On 12/12/2012 3:12 PM, Simon Riggs wrote:
> On 12 December 2012 19:13, Jan Wieck <JanWieck@yahoo.com> wrote:
>> On 12/12/2012 1:12 PM, Simon Riggs wrote:
>>>
>>> Currently, ANALYZE collects data on all columns and stores these
>>> samples in pg_statistic where they can be seen via the view pg_stats.
>>>
>>> In some cases we have data that is private and we do not wish others
>>> to see it, such as patient names. This becomes more important when we
>>> have row security.
>>>
>>> Perhaps that data can be protected, but it would be even better if we
>>> simply didn't store value-revealing statistic data at all.
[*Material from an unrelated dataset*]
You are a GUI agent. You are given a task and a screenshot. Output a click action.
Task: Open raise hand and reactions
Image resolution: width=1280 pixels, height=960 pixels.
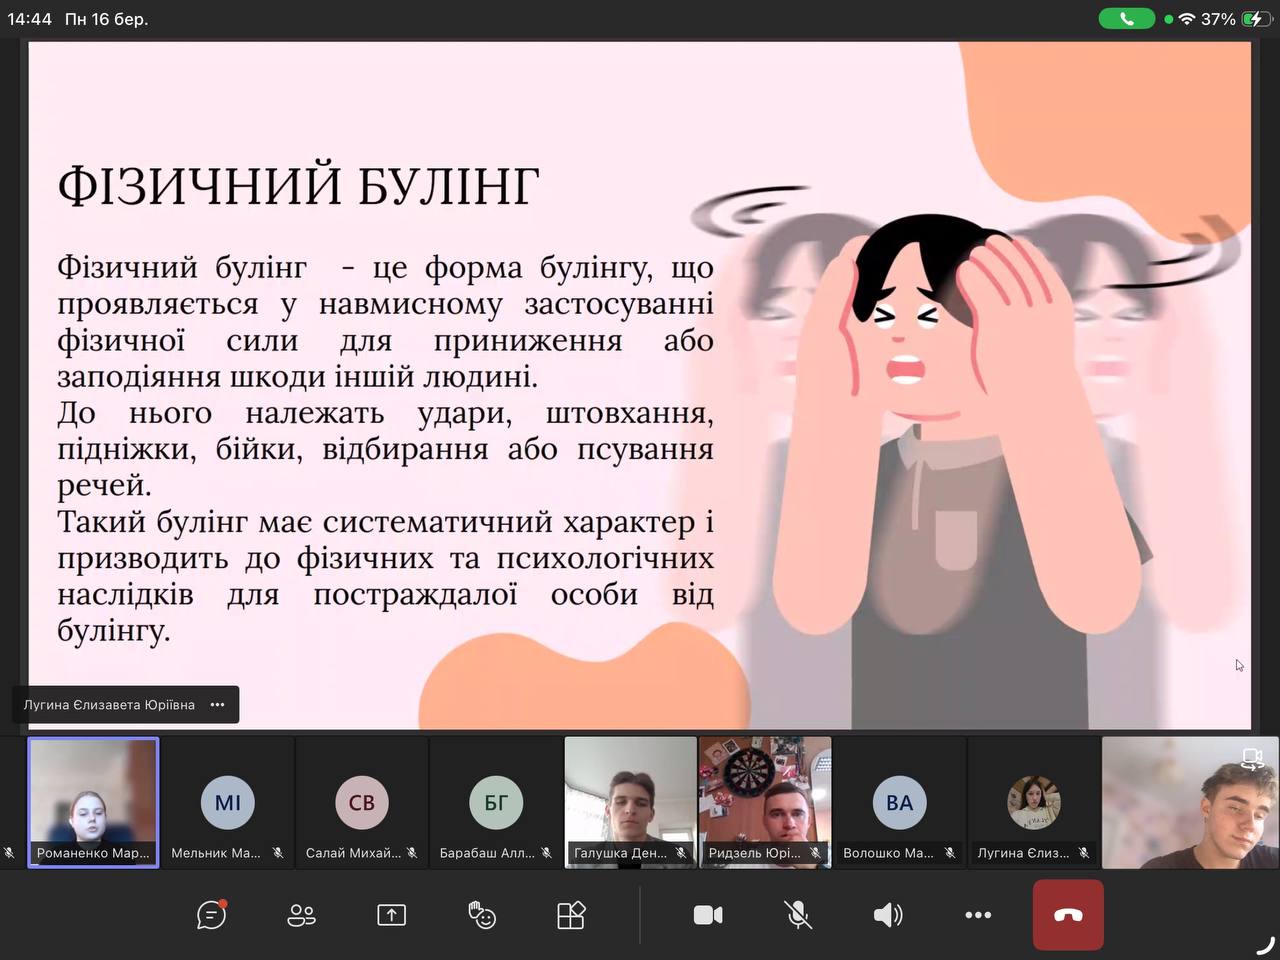point(482,915)
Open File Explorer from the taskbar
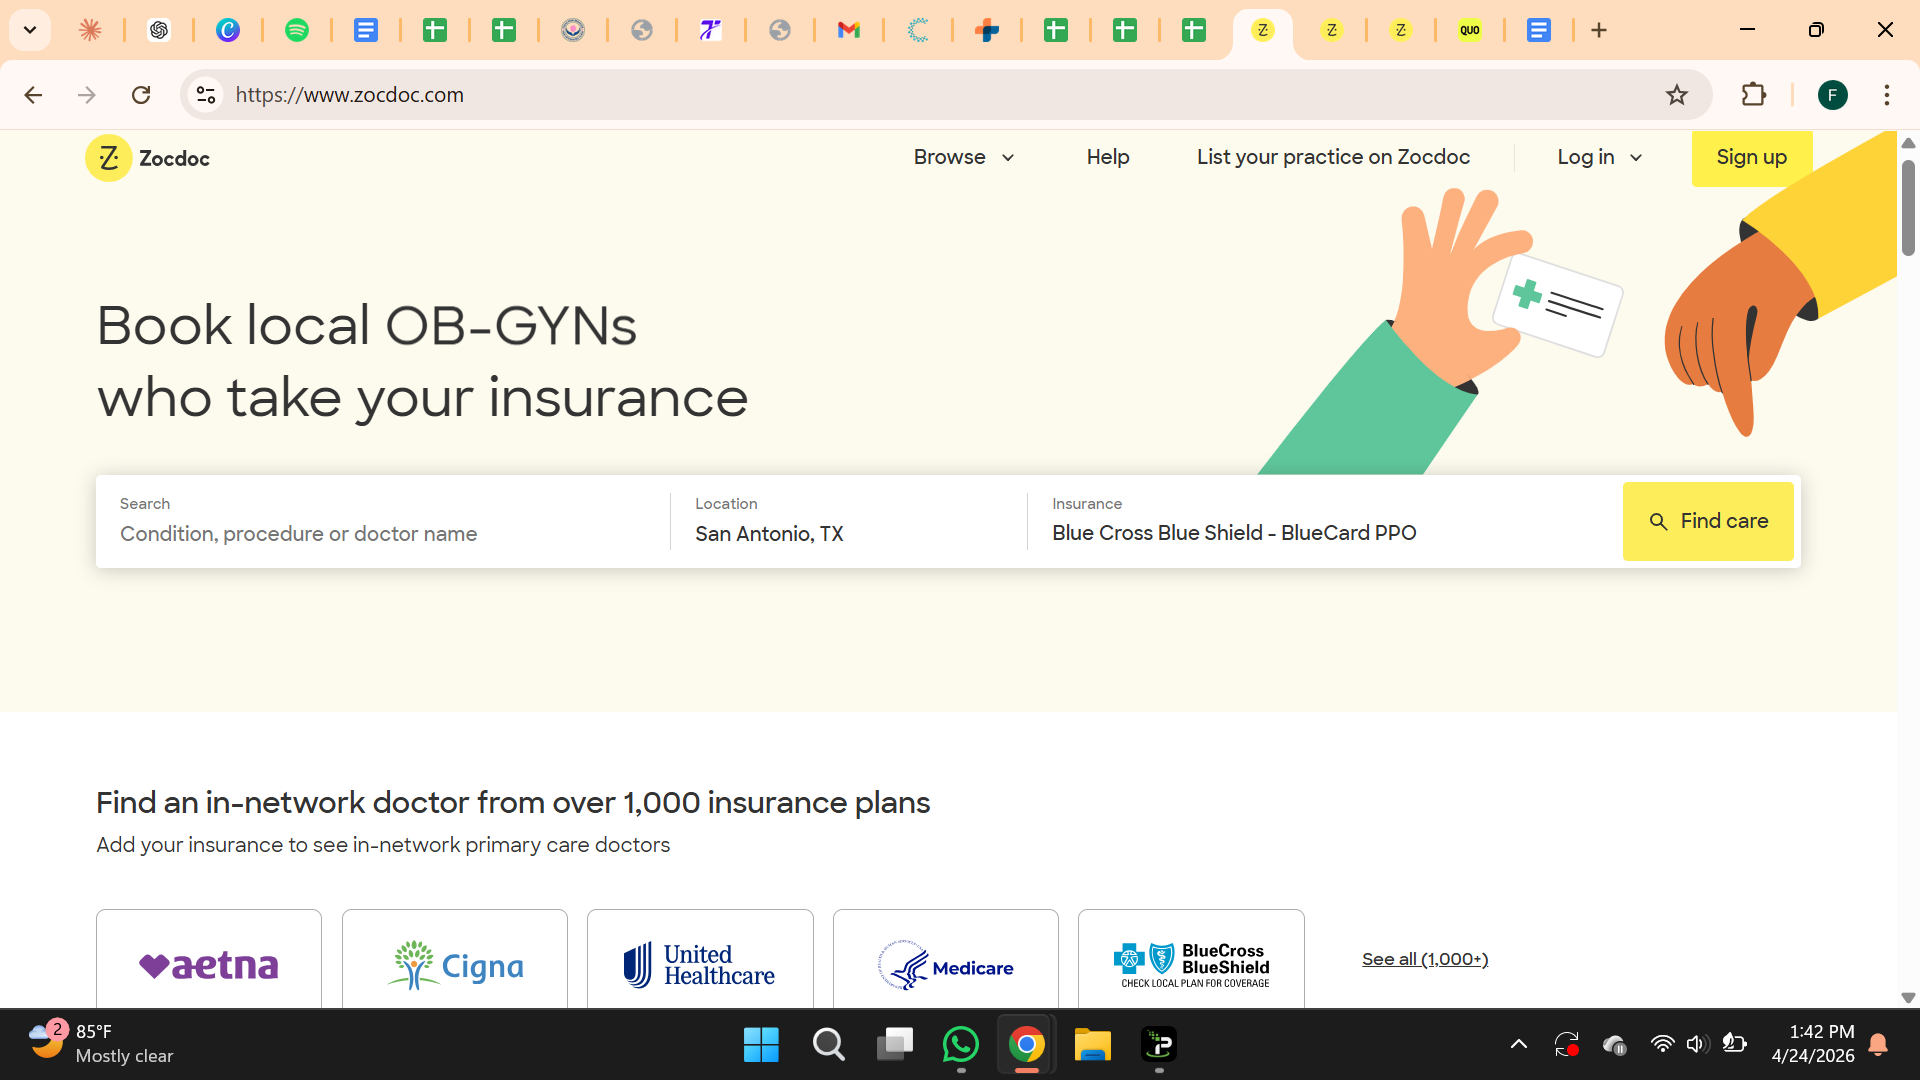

Such
>>> private data is seldom the target of searches, or if it is, it is
>>> mostly evenly distributed anyway.
>>
>>
>> Would protecting it the same way, we protect the passwords in pg_authid, be
>> sufficient?
>
> The user backend does need to be able to access the stats data during
> optimization. It's hard to have data accessible and yet impose limits
> on the uses to which that can be put. If we have row security on the
> table but no equivalent capability on the stats, then we'll have
> leakage. e.g. set statistics 10000, ANALYZE, then leak 10000 credit
> card numbers.
Like for the encrypted password column of pg_authid, I don't see any
reason why the values in the stats columns need to be readable for
anyone but a superuser at all. Do you?
Jan
--
Anyone who trades liberty for security deserves neither
liberty nor security. -- Benjamin Franklin